Lovegame

I should say no, should use tonight to put some distance between us. But I’ll never get a better chance to talk to Melanie Romero, and after what I saw at her house two days ago, I really want to speak with her.

Guilt slinks through me, but I push it back down. Talking to her mother won’t be going behind Veronica’s back, I assure myself. If I do it right, it might even be a way to keep from pushing Veronica any harder than I already have. And while I know I need to tell her about the book, now doesn’t exactly seem like a good time. Not when she’s still in my bed and not when she’s covered in bruises that I put on her.

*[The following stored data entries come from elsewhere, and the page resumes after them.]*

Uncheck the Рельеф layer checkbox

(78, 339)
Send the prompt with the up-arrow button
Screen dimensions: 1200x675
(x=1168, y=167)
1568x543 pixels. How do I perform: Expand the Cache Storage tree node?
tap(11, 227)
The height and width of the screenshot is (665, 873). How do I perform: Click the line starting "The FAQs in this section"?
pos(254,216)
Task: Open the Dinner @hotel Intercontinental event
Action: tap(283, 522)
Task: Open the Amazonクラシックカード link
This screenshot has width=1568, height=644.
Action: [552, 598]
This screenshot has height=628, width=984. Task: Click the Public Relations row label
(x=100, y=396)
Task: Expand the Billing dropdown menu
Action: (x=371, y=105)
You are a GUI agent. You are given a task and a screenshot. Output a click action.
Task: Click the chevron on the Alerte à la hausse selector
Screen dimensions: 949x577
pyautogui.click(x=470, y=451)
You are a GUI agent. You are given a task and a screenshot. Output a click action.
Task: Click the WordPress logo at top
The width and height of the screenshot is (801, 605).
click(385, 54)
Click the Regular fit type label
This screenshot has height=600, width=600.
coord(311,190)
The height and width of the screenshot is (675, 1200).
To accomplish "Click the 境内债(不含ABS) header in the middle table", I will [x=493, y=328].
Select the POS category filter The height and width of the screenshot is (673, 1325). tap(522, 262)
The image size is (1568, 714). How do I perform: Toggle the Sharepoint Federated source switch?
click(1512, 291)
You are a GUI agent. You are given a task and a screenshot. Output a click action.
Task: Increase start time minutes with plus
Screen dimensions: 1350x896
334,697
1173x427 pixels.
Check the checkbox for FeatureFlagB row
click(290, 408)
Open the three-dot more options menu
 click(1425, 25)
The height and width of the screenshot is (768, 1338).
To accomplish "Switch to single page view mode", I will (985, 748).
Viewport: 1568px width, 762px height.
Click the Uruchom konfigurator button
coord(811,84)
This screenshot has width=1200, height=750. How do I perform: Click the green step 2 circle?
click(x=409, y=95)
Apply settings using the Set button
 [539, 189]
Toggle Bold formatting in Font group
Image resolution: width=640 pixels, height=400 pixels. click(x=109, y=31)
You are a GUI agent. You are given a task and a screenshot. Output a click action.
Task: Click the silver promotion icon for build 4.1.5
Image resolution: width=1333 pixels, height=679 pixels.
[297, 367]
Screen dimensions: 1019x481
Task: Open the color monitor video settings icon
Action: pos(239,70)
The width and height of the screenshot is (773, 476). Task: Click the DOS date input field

“Sure, I’ll come.” I capture her hand before it gets any higher, sandwiching it between both of mine. “Thanks for inviting me.”

“Don’t thank me yet. I’m pretty sure you’ll hate every minute of it,” she says with an eye roll. “God knows I will.”

“Why do it then?”

She snorts. “You obviously don’t know my mother. If I didn’t throw her a fiftieth birthday party, I would never hear the end of it.”

There’s a lot that intrigues me about that statement, but as I flip through my mental Rolodex of facts, one thing stands out more than any other. “Wait. Your mom’s only fifty?”

“It’s her seventh fiftieth birthday party.”

“Ahhhh, that makes so much more sense.” I grin. “Hollywood, man.”

“You have no idea.”

“You’re right. I don’t.” It’s too good an opening to pass up, no matter that my conscience is screaming at me. “So why don’t you tell me?”

Her look turns questioning. “What do you mean?”

“It couldn’t have been all glitz and glamour growing up in that huge house, the daughter of two Hollywood legends, no matter how the magazines portrayed it.”

She cocks a brow. “Someone’s done his homework.”

“It’s my job.”

“Oh, right. Your job.” She pulls her hand from my grip, tries to smooth back her gorgeous riot of hair. “Is that what last night was? You just doing your job?”

She keeps it light, but I make a living reading between the lines and I can hear the vulnerability she’s working so damn hard to hide. And this time I’m pretty sure it’s not an act.

Fuck. I can’t believe how badly I’ve screwed this whole thing up. “I’d say that most of last night was as far from me doing my job as it could get.”

Her eyes meet mine. “Yeah?”

“Yeah.”

“Okay.” She looks like she wants to say something else, but in the end, she doesn’t. She just shakes her head and continues, “So the party starts at eight. It’s black tie, of course. My mother wouldn’t have it any other way.”

“I didn’t bring a tux.”

“A suit will do.” She looks me over with a sensual grin. “Especially on you. Oh, it’s at my house. You still have the address, right?”

“Your house? The one we were at two days ago or…?”

“Yes. My house.” There’s a world of emphasis in that statement but before I can follow up on it—we both know she doesn’t live in that mausoleum—she’s kissing me, her mouth warm and soft and tasting of cranberries.

I sink into the kiss—into her—before I can stop myself. She tastes so good, feels so good, and my hands lift to tangle in her hair even as my dick hardens and my breathing grows ragged. I should stop this, I will stop this, I tell myself. Just a few more seconds. Just—

She moves like lightning, closing the distance between us and swinging her leg over mine so that she’s straddling me. Then her hands are cupping my face, her breasts squeezed against my chest, her pussy pressed right up against my dick. It would be so easy to slip inside her right now, so easy to forget everything I did to her last night and to just take what she’s offering. To just take her, and to hell with everything that came before…or will come after.

But then my hands go to her hips and she winces. It’s a slight movement, barely noticeable, but it reminds me of the bruises I put on her. The bruises she’s going to be wearing for days because of me.

My dick grows harder at the knowledge that I’ve branded her, even temporarily. But the rest of me recoils at the thought. The last thing I should be—the last thing I want to be—is turned on by the marks 0n her skin. Not when it’s evidence that I hurt her. And that I liked it.

The thought rips through me and I lift her off my lap, almost throw her onto the bed beside me. Then I’m up and all but running for the refrigerator. “I know you said you have to be going,” I babble as I yank the fridge door open. “But can I feed you first? I’ve got a couple apples in here and a poppy seed muffin. Or I can run down to Starbucks while you’re in the shower. Get you a cup of coffee?”